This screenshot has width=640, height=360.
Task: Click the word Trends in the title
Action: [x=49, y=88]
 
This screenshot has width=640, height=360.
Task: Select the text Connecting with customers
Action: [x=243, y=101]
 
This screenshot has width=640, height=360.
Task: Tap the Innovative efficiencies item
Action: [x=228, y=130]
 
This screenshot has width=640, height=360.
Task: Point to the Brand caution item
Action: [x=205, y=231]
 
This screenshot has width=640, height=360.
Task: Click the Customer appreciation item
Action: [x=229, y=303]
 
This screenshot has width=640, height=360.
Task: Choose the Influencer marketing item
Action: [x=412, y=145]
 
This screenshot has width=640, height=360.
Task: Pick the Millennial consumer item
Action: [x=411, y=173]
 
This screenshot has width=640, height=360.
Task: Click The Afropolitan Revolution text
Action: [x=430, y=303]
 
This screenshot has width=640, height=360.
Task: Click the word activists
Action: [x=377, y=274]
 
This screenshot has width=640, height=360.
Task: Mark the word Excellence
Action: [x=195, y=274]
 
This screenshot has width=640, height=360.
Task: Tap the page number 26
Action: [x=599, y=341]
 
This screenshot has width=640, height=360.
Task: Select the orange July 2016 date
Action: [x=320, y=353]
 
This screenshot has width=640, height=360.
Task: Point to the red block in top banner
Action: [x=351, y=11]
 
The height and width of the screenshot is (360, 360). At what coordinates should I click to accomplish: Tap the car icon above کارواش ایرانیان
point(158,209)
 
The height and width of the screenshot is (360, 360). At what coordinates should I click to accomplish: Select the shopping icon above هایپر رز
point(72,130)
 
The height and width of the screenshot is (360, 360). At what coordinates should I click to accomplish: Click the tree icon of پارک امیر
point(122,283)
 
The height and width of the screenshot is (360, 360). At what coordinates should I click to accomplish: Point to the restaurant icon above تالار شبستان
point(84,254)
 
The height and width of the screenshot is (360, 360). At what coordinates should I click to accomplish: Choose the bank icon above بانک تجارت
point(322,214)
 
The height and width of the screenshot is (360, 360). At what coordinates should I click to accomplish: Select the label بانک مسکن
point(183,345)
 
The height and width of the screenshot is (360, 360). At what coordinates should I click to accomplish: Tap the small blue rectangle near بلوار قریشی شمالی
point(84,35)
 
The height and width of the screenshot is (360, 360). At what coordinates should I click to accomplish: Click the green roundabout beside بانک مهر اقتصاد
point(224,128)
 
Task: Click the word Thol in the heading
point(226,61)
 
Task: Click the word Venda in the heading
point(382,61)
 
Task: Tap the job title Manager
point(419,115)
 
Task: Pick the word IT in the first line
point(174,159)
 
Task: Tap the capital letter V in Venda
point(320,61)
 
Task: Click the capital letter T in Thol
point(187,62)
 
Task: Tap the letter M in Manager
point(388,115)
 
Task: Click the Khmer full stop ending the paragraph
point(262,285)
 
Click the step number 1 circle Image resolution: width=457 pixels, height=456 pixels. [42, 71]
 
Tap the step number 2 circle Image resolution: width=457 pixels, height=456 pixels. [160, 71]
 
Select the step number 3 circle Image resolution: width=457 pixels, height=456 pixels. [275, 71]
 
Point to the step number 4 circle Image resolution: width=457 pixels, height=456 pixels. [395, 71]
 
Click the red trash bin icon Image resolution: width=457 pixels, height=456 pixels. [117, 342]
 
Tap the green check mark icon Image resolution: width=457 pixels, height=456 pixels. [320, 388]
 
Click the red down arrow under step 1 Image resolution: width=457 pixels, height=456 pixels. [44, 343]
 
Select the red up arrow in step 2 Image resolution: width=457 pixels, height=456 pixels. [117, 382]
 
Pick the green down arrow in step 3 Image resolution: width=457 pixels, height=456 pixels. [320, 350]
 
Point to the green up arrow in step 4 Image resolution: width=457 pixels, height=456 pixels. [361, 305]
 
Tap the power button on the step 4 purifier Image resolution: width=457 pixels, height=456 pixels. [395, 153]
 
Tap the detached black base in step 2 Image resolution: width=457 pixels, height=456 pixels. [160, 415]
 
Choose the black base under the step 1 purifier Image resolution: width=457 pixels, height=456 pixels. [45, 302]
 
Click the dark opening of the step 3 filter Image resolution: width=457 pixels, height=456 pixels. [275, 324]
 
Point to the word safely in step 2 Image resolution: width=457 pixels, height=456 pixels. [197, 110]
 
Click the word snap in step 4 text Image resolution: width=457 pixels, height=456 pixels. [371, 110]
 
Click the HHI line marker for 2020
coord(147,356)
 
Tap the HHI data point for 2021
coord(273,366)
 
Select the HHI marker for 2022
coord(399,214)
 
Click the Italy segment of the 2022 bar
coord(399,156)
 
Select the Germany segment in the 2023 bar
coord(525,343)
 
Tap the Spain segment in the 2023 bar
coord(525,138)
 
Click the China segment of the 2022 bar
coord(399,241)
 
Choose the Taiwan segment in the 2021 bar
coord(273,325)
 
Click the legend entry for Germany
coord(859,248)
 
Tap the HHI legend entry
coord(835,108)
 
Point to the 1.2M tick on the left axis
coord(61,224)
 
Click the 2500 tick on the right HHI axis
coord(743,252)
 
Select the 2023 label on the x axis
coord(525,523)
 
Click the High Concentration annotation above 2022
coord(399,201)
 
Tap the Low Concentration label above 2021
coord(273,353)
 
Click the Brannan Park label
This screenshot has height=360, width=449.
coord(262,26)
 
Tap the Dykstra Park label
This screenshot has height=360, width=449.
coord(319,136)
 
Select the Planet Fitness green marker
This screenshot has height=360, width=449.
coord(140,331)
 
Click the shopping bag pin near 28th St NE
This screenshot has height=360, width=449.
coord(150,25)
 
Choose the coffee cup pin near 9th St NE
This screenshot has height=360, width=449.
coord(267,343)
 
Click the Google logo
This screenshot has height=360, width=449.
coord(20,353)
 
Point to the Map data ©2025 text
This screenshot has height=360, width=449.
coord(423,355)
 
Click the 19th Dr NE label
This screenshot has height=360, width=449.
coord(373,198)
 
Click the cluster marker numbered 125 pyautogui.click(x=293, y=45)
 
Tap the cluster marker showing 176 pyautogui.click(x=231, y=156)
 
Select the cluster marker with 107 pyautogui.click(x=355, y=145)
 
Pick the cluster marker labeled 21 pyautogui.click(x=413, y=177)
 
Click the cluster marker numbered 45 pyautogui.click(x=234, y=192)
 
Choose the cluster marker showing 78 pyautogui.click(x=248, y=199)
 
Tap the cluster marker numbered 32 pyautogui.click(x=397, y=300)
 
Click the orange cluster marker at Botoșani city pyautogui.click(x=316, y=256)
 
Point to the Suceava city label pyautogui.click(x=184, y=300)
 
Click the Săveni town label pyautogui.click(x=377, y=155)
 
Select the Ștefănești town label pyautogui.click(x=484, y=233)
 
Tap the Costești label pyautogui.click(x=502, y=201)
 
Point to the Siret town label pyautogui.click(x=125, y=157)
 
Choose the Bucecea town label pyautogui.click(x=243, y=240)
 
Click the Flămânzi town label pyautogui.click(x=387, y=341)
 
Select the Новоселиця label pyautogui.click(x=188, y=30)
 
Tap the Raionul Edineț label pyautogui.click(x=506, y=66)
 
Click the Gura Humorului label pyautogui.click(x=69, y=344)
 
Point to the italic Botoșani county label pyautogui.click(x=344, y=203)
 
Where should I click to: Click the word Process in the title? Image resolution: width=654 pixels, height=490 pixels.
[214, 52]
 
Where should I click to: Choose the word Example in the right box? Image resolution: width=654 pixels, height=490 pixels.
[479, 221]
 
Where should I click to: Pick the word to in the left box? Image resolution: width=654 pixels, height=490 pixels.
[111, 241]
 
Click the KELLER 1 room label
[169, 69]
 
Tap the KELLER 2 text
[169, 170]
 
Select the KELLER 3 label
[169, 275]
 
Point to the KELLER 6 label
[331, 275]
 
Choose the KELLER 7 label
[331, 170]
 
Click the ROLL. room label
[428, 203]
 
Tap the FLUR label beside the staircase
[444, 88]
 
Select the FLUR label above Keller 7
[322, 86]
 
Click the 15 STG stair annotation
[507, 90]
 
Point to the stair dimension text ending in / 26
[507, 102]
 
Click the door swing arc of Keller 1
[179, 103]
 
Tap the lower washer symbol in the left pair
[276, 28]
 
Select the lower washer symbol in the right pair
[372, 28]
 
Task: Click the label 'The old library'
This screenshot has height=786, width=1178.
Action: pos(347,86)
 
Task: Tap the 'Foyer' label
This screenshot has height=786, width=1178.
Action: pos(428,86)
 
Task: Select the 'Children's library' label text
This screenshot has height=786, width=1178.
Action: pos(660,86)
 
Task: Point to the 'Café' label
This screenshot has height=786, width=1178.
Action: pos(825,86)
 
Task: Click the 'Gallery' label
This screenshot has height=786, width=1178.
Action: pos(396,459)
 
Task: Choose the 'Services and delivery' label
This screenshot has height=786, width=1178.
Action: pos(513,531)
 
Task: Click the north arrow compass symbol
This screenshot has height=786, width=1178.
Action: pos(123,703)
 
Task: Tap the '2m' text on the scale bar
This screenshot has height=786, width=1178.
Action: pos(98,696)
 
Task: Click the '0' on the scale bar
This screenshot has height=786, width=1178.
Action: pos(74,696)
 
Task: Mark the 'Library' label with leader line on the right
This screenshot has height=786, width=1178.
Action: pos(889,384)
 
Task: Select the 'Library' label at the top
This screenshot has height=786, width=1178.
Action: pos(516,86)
● ● ● ● ● ● ●
TASK REQUIREMENTS –
Rewrite the records from the beginning through the line containing "Action: [x=377, y=274]", replacing "item" with "entry" and leaving everything else unchanged.

REPLY TO THE EXERCISE –
This screenshot has width=640, height=360.
Task: Click the word Trends in the title
Action: [x=49, y=88]
 
This screenshot has width=640, height=360.
Task: Select the text Connecting with customers
Action: [x=243, y=101]
 
This screenshot has width=640, height=360.
Task: Tap the Innovative efficiencies entry
Action: [x=228, y=130]
 
This screenshot has width=640, height=360.
Task: Point to the Brand caution entry
Action: [x=205, y=231]
 
This screenshot has width=640, height=360.
Task: Click the Customer appreciation entry
Action: [x=229, y=303]
 
This screenshot has width=640, height=360.
Task: Choose the Influencer marketing entry
Action: [x=412, y=145]
 
This screenshot has width=640, height=360.
Task: Pick the Millennial consumer entry
Action: [x=411, y=173]
 
This screenshot has width=640, height=360.
Task: Click The Afropolitan Revolution text
Action: [x=430, y=303]
 
This screenshot has width=640, height=360.
Task: Click the word activists
Action: [x=377, y=274]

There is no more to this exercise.